(What is being asked) Output the data below only from the line containing "The image size is (674, 530)." up to and including the line containing "the post options", exact and with the pictures left out.

━━━━━ Records for this exercise ━━━━━

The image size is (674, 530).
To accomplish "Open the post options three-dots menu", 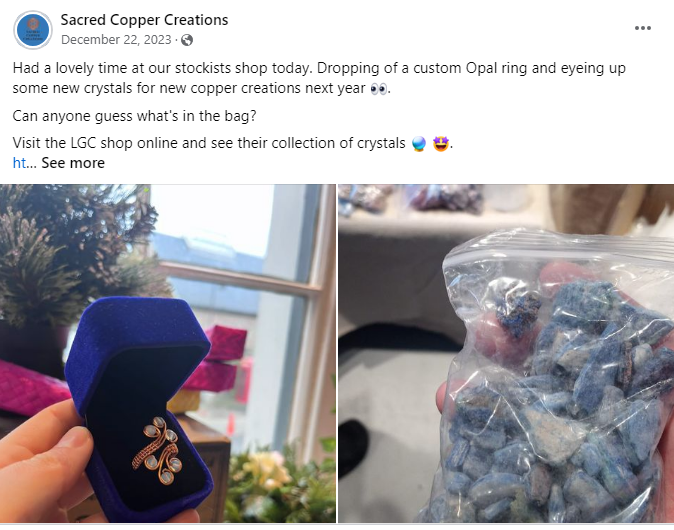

━━━━━
━━━━━ Records for this exercise ━━━━━

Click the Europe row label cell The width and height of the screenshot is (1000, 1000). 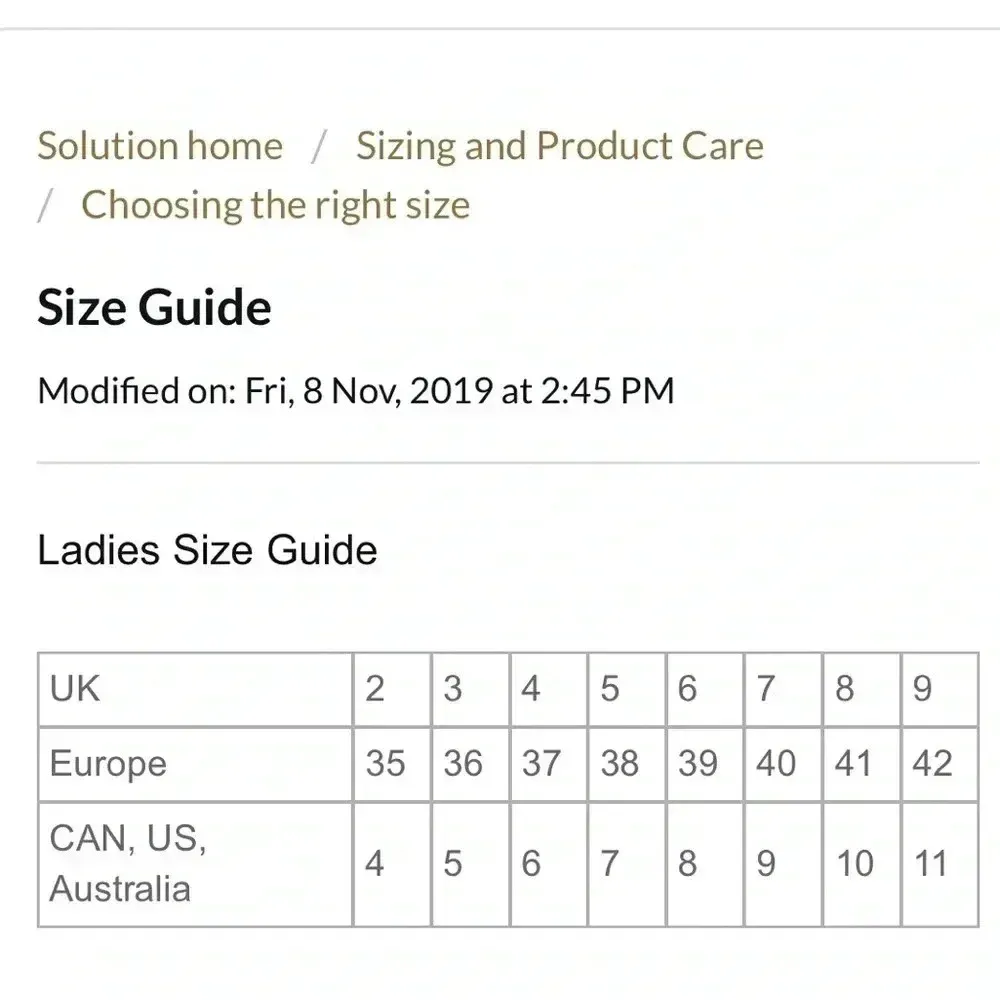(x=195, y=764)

━━━━━
━━━━━ Records for this exercise ━━━━━

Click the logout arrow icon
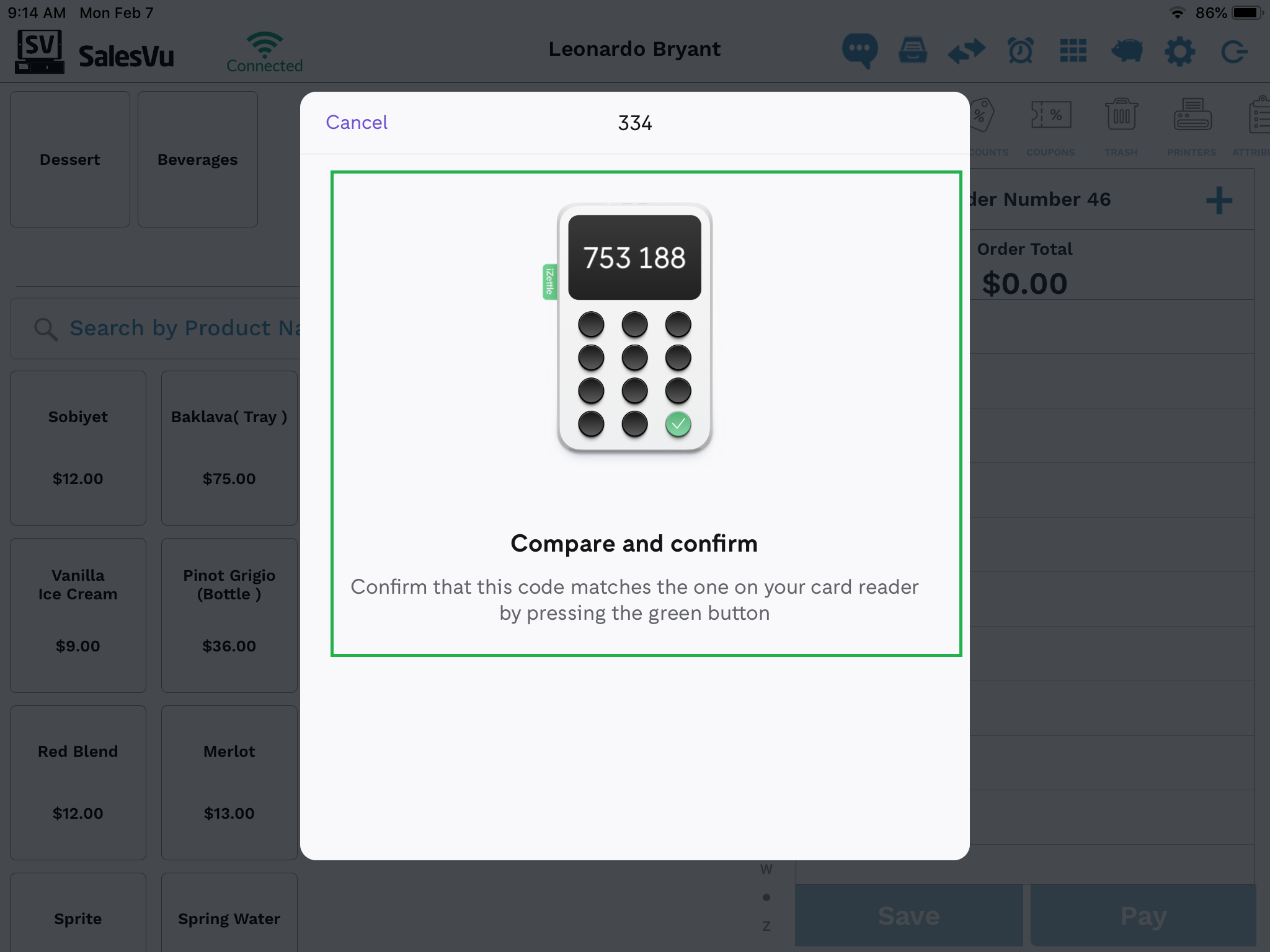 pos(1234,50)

━━━━━

(Written answer)
The image size is (674, 530).
To accomplish "Open the post options three-dots menu", 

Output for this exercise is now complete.